Work task | With the pictures left out, transcribe exactly the lines from the one with "Choose the 3 SEM. option" through the end of the data.

___ Provided data ___

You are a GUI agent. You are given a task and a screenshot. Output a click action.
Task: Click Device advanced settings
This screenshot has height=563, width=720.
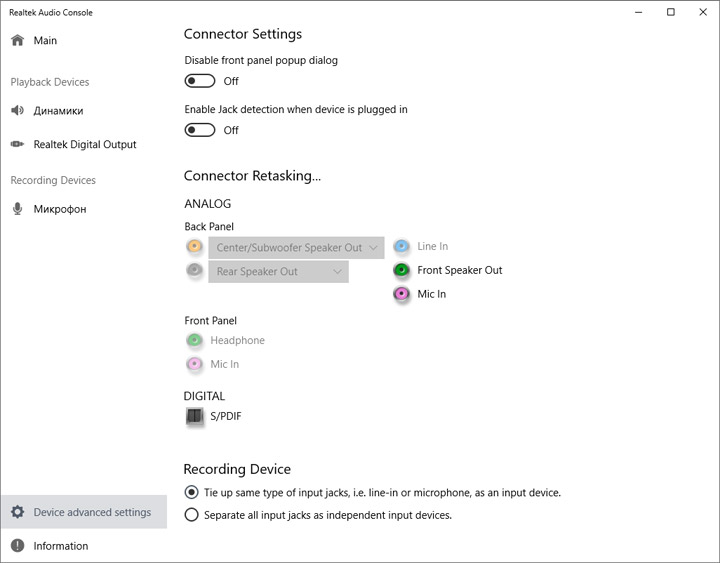tap(92, 512)
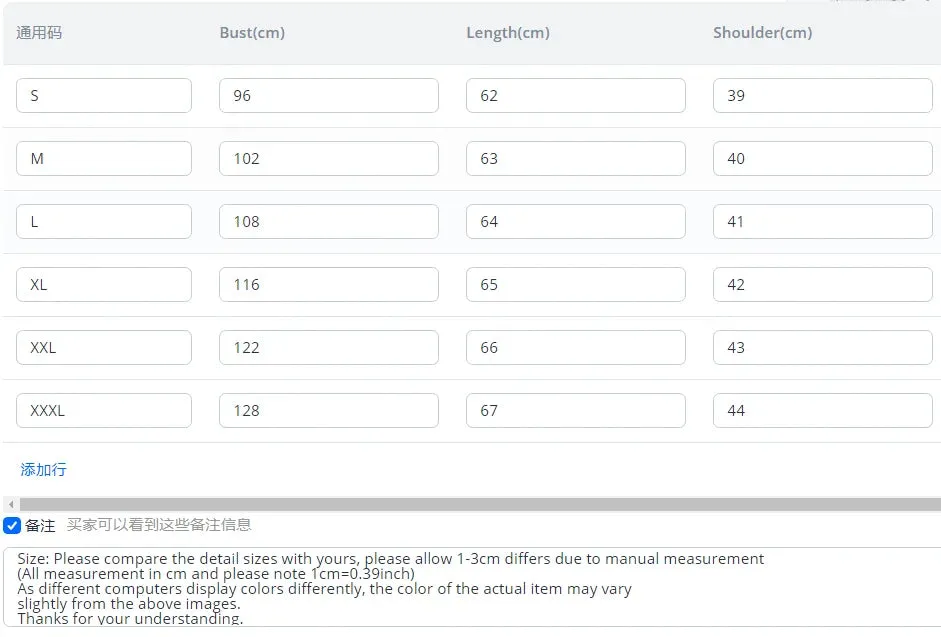Click the Shoulder field with value 44
The width and height of the screenshot is (941, 637).
pos(823,411)
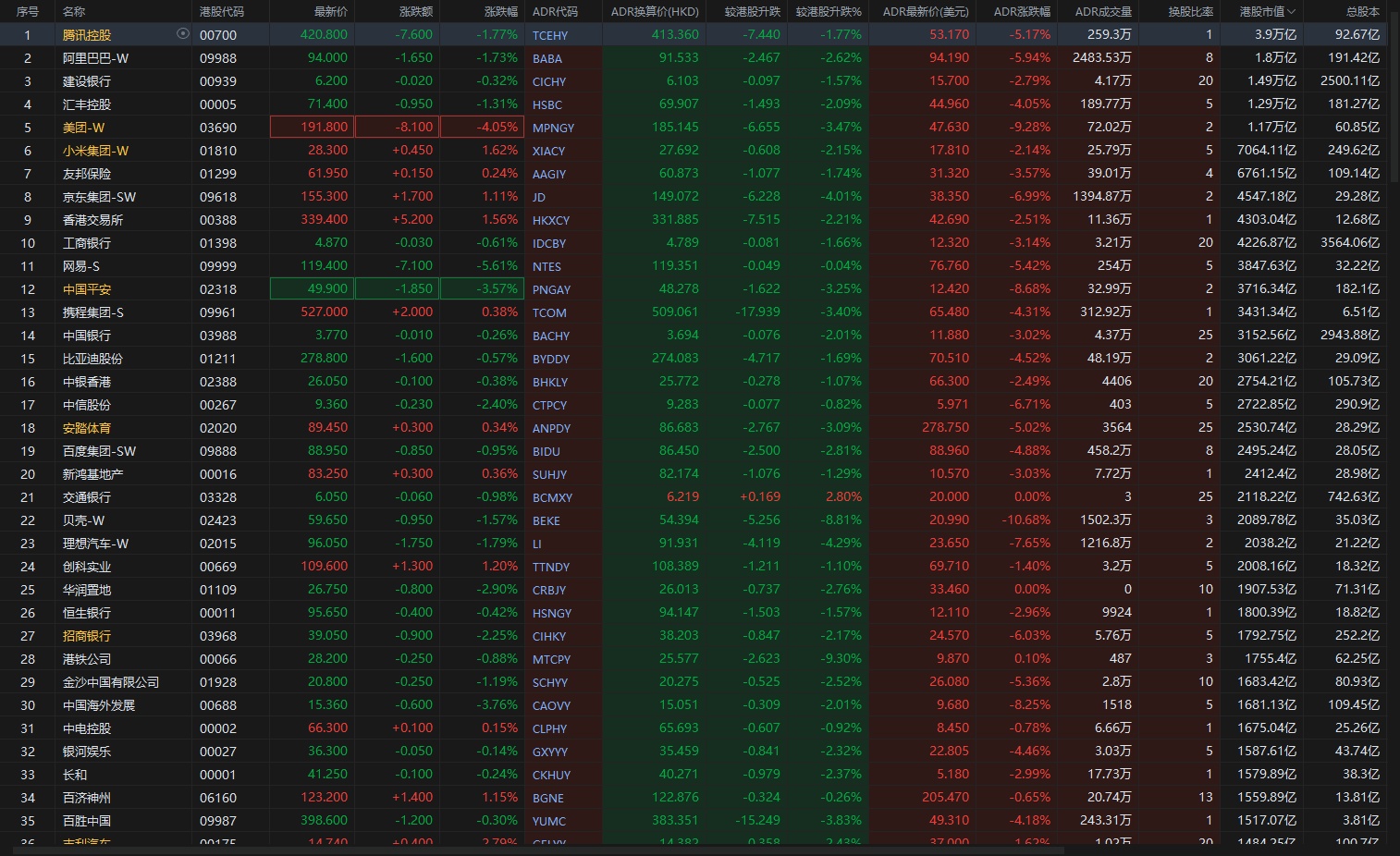The width and height of the screenshot is (1400, 856).
Task: Select the 安踏体育 stock name
Action: (87, 428)
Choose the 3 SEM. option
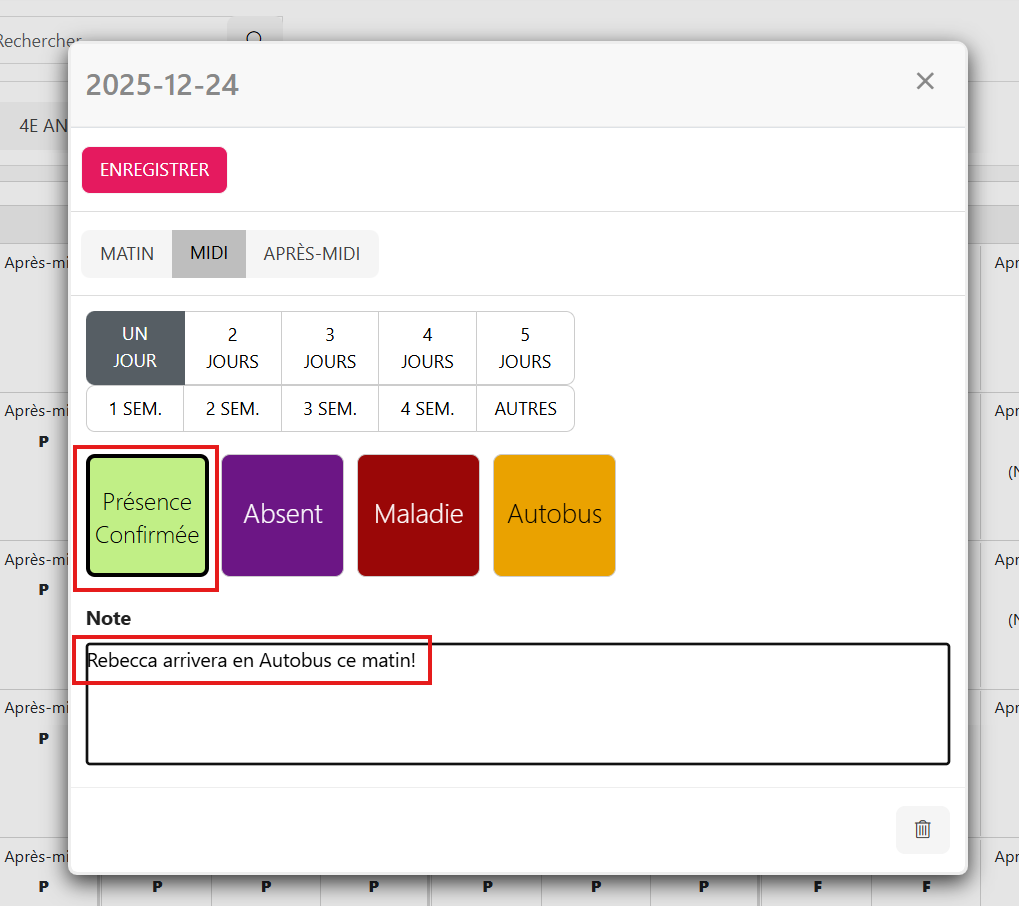The height and width of the screenshot is (906, 1019). click(330, 409)
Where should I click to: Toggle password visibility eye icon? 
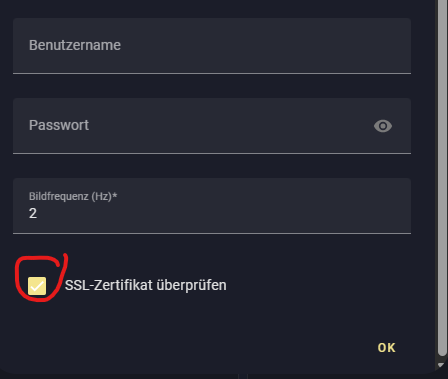[x=383, y=126]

___

Result |
Choose the 3 SEM. option
The height and width of the screenshot is (906, 1019). click(330, 409)
Where should I click to: Toggle password visibility eye icon? 
[x=383, y=126]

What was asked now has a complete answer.